Temozolomide (TMZ) produces O⁶-methylguanine in DNA, which in turn mispairs with thymine, triggering futile DNA mismatch repair (MMR) and ultimately cell death. We found previously that in p53-proficient human glioma cells, TMZ-induced futile DNA MMR resulted not in apoptosis but rather in prolonged, p53- and p21-associated G₂-M arrest and senescence. Additionally, p53-deficient cells were relatively more TMZ resistant than p53-deficient glioma cells, which underwent only transient G₂-M arrest before death by mitotic catastrophe.
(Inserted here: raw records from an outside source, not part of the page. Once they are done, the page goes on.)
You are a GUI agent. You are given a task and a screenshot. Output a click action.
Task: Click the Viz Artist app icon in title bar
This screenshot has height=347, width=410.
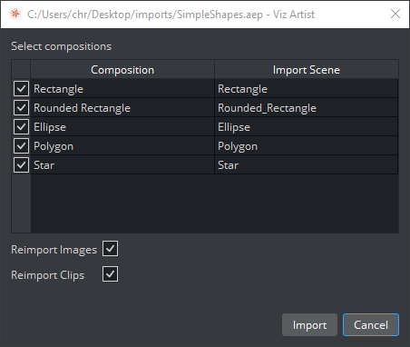[x=15, y=14]
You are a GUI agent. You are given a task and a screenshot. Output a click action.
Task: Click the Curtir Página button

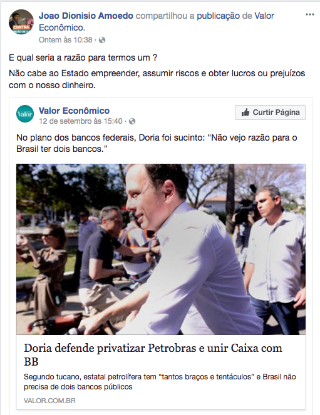click(x=270, y=113)
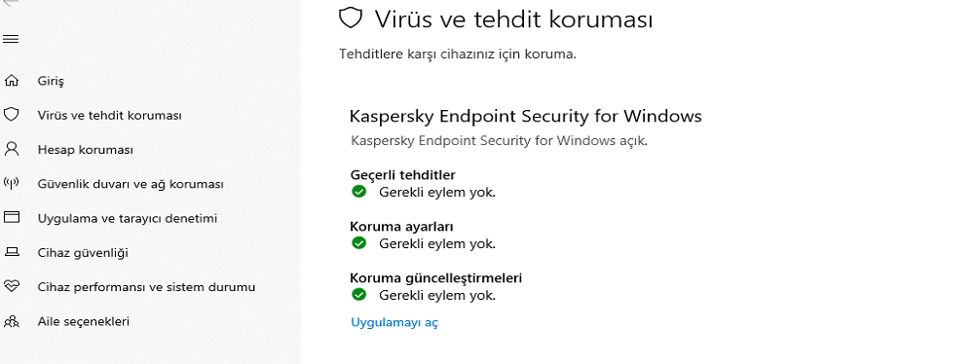Open the Uygulamayı aç link
The height and width of the screenshot is (364, 975).
click(394, 322)
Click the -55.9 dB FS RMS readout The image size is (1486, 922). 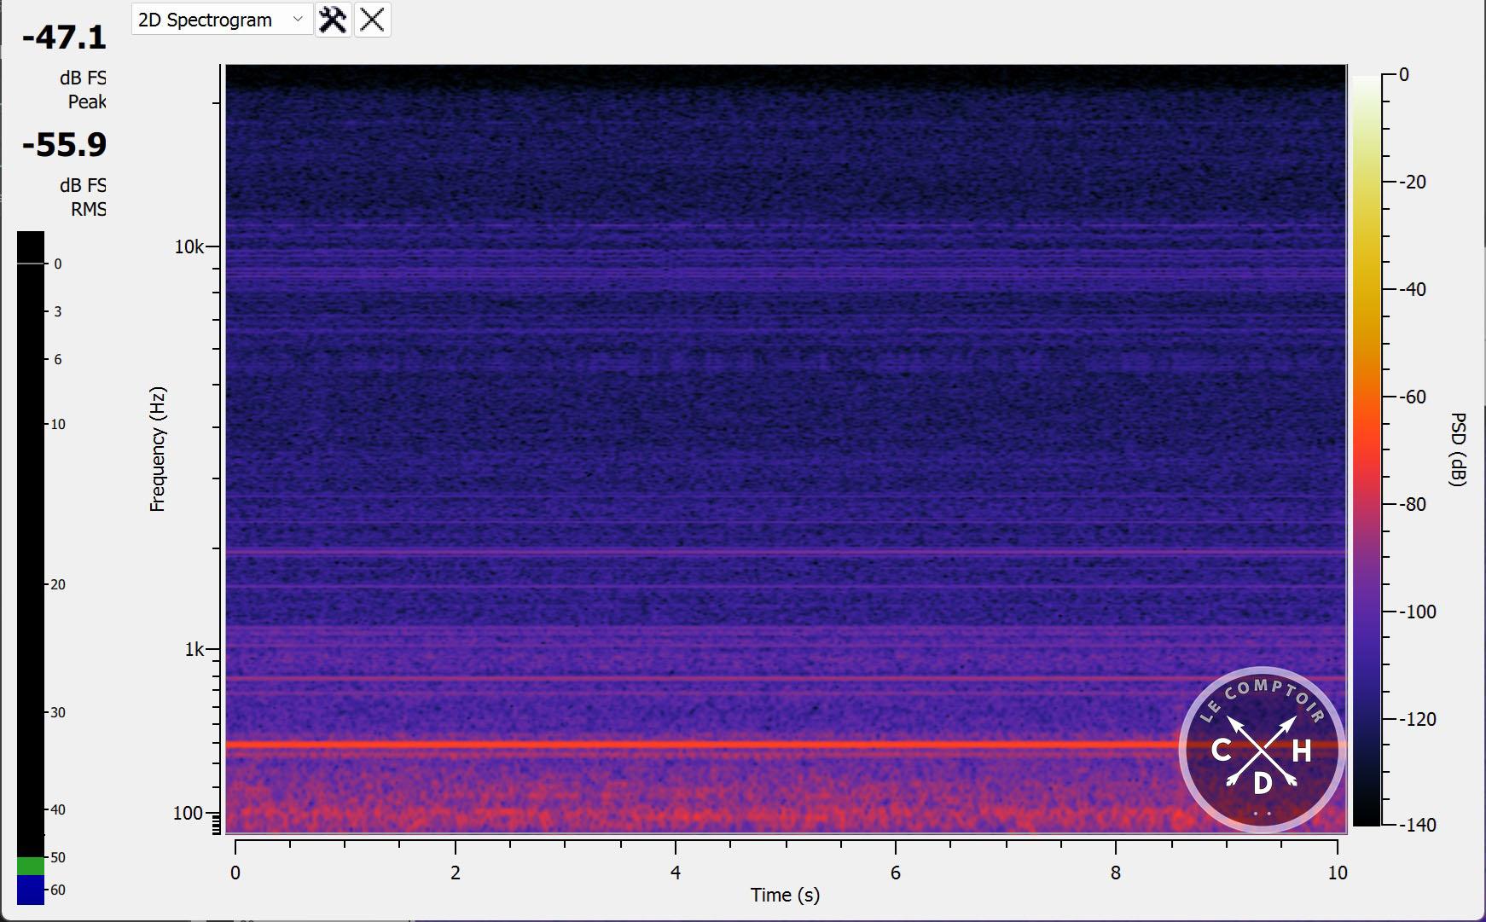tap(65, 145)
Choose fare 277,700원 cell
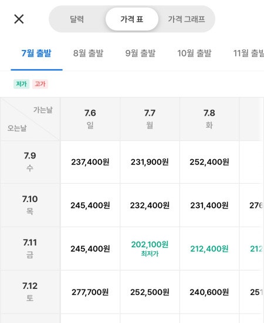 90,292
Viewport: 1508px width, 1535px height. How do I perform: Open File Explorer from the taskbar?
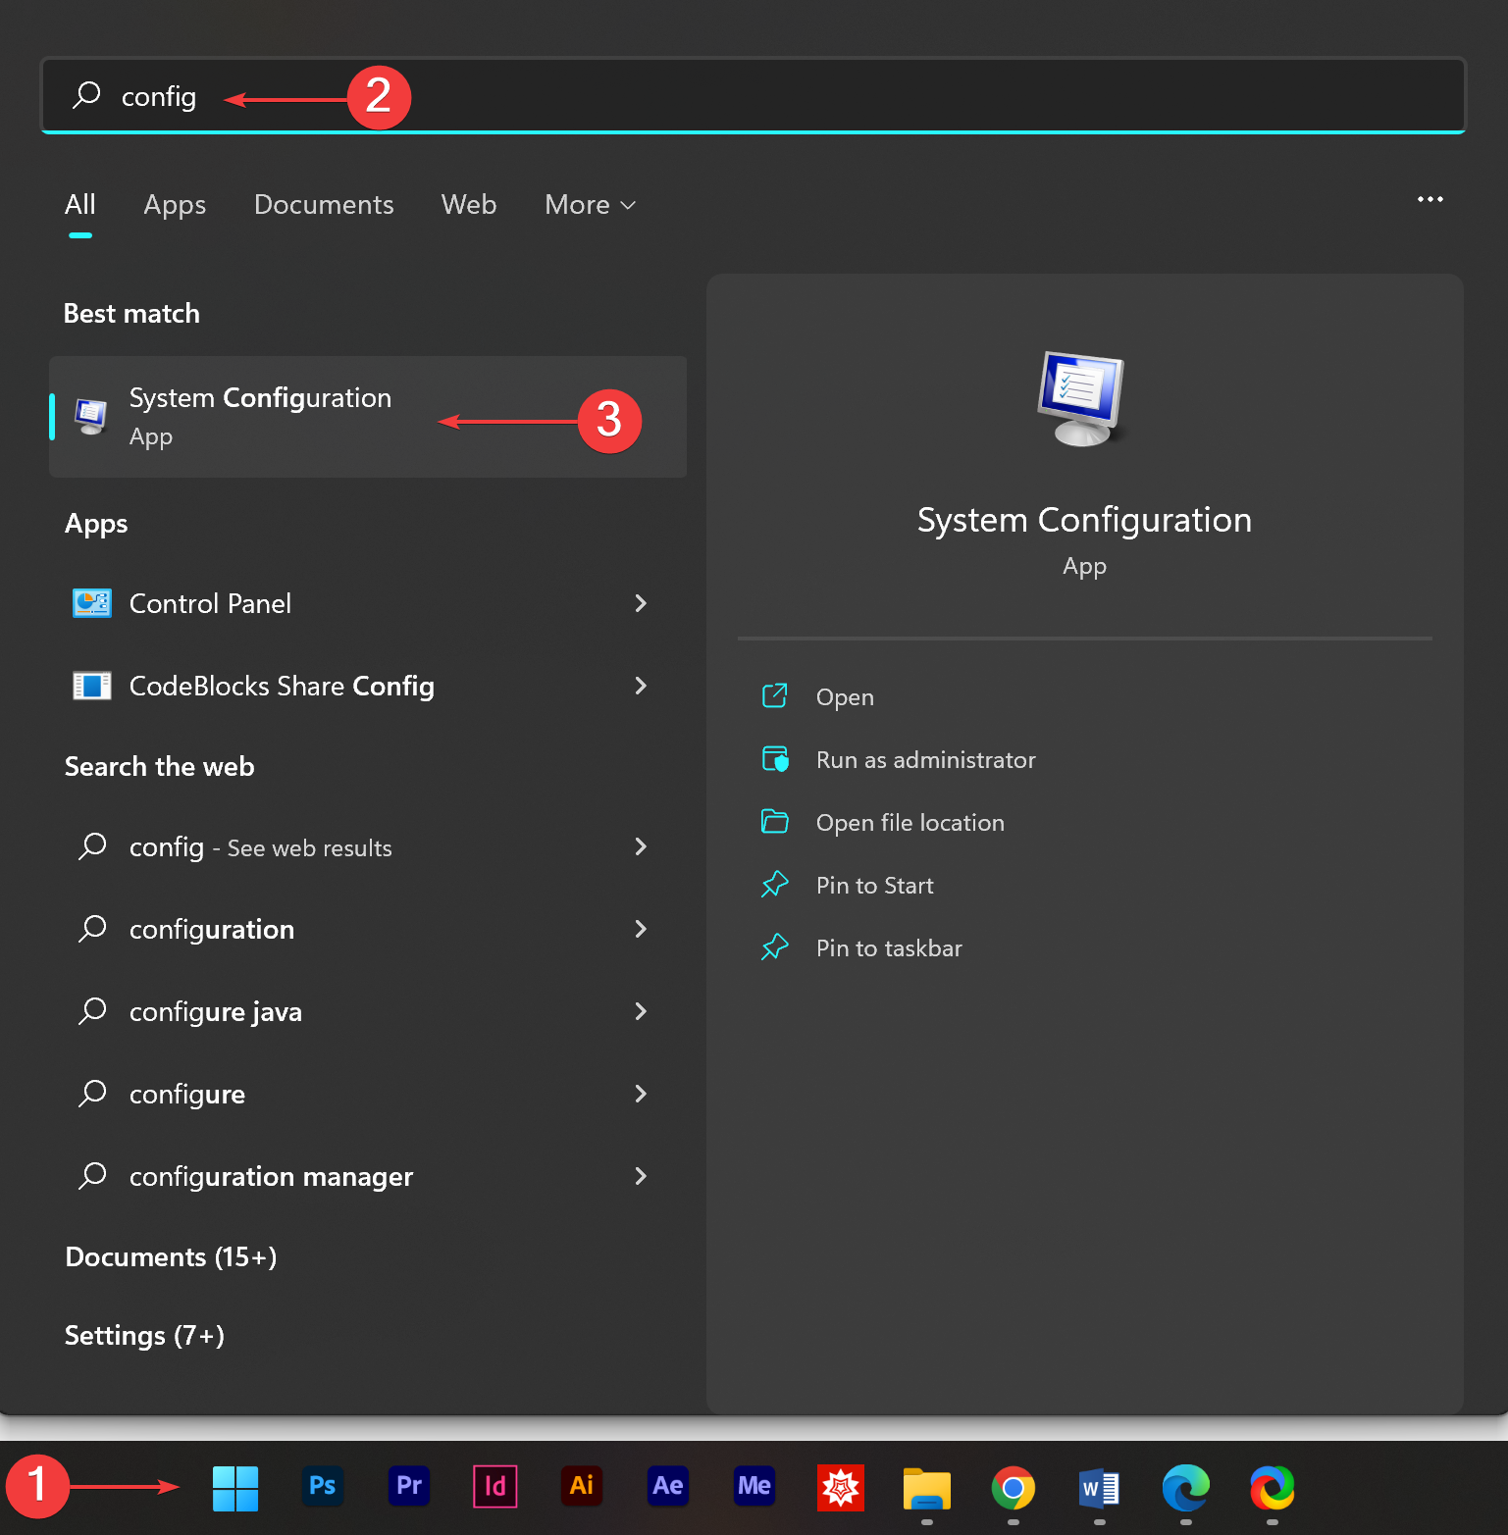point(926,1488)
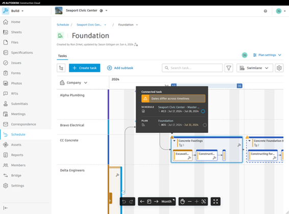The image size is (289, 214).
Task: Select the Plan #05 radio button
Action: [x=204, y=125]
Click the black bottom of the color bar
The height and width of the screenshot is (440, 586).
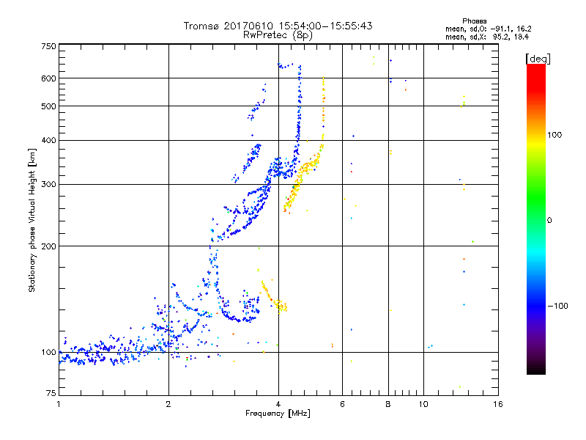coord(536,369)
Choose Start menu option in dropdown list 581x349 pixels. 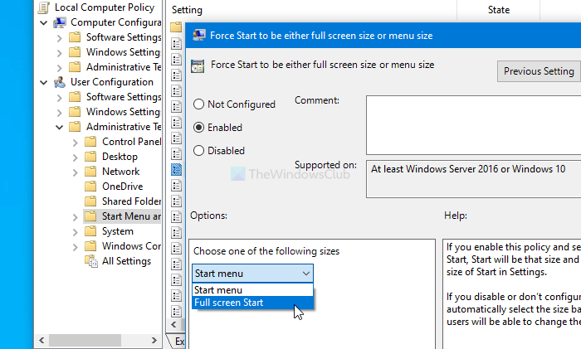click(x=218, y=290)

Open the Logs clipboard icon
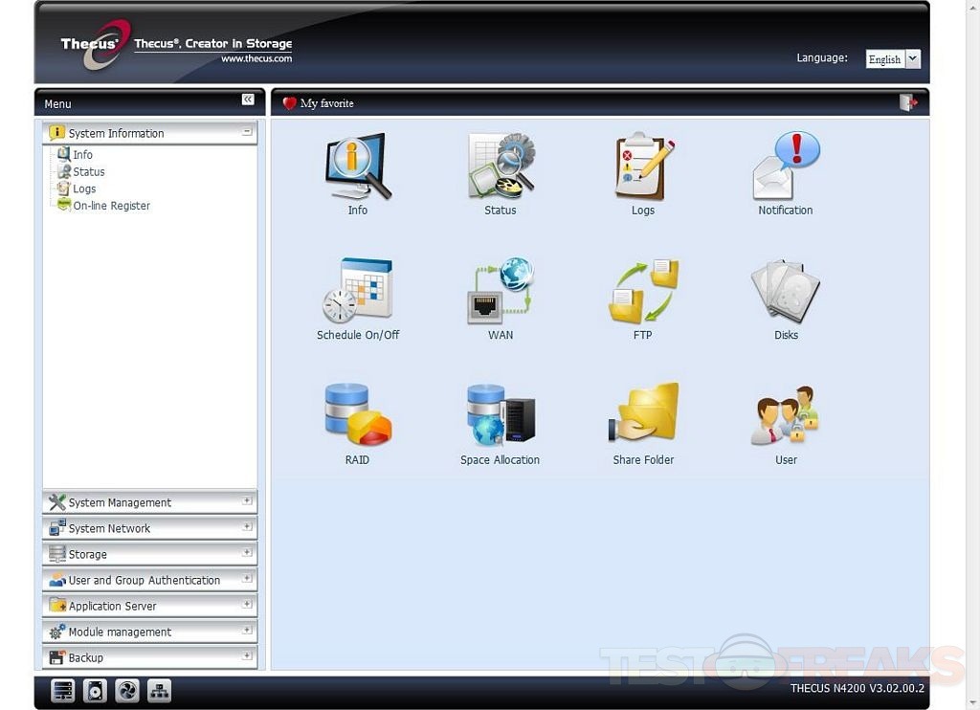[643, 167]
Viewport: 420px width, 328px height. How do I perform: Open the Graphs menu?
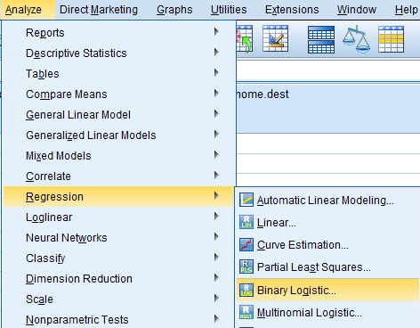point(174,10)
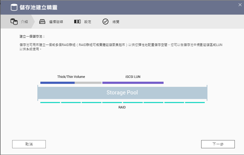Click the blue Thick volume bar
Viewport: 244px width, 155px height.
57,83
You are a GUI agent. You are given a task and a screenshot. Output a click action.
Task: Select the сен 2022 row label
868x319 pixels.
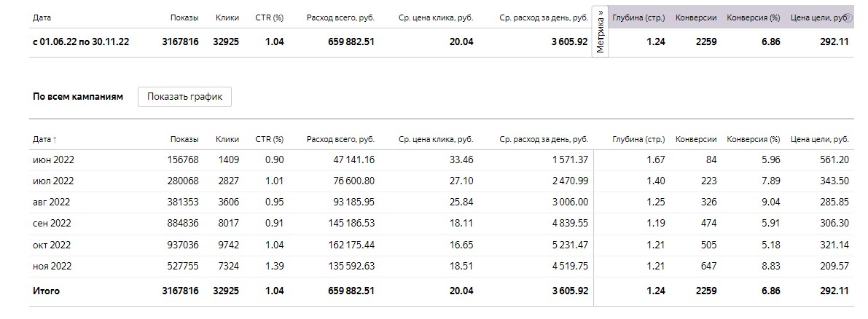[53, 223]
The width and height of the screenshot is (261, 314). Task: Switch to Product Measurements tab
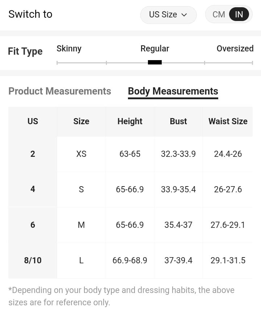click(x=60, y=91)
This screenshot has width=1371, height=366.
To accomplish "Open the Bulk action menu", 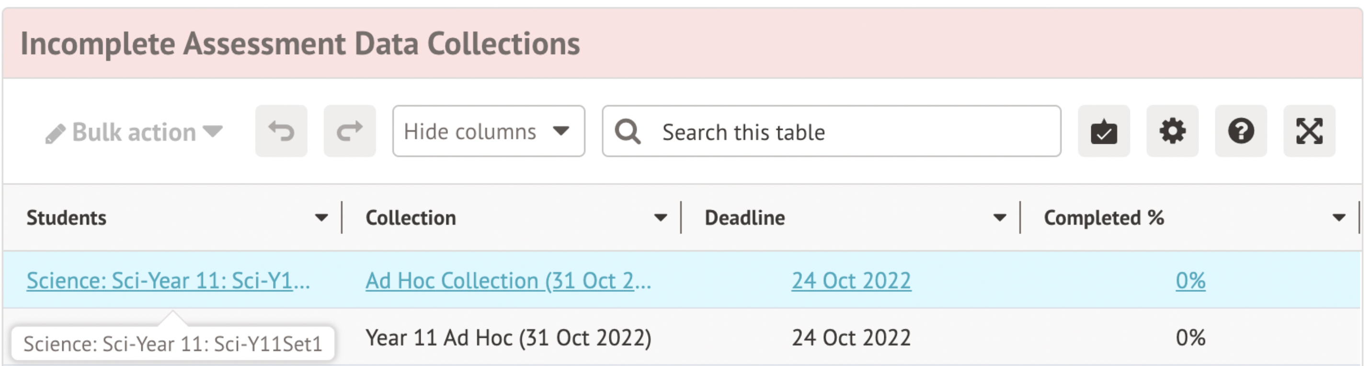I will coord(134,132).
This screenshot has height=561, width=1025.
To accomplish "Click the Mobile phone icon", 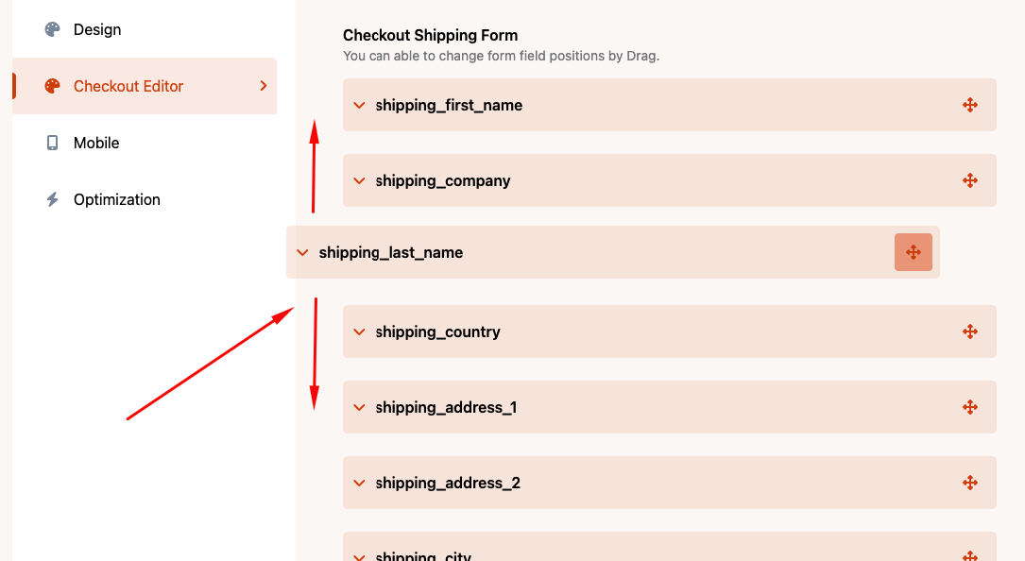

These results suggested that prolonged G₂-M arrest might protect cells from TMZ-induced cytotoxicity. In the present study, we therefore focused on the mechanism by which TMZ induces G₂-M arrest and on whether inhibition of such G₂-M arrest might sensitize glioma cells to TMZ-induced toxicity. U87MG glioma cells treated with TMZ underwent G₂-M arrest associated with Chk1 activation and phosphorylation of both cdc25C and cdc2. These TMZ-induced effects were inhibited by the Chk1 kinase inhibitor UCN-01. Although not in itself toxic, UCN-01 increased the cytotoxicity of TMZ 5-fold, primarily by inhibiting cellular senescence and increasing the percentage of cells bypassing G₂-M arrest and undergoing mitotic catastrophe. In addition to enhancing TMZ-induced cytotoxicity in p53-proficient cells, UCN-01 also blocked TMZ-induced Chk1 activation and transient G₂-M arrest in p53-deficient U87MG-E6 cells and similarly enhanced TMZ-induced mitotic catastrophe and cell death. Taken together, these results indicate that Chk1 links TMZ-induced MMR to G₂-M arrest. Furthermore, inhibition of the cytoprotective G₂ arrest pathway sensitizes cells to TMZ-induced cytotoxicity and may representa novel, mechanism-based means of increasing TMZ efficacy in both p53 wild-type and p53 mutant glioma cells.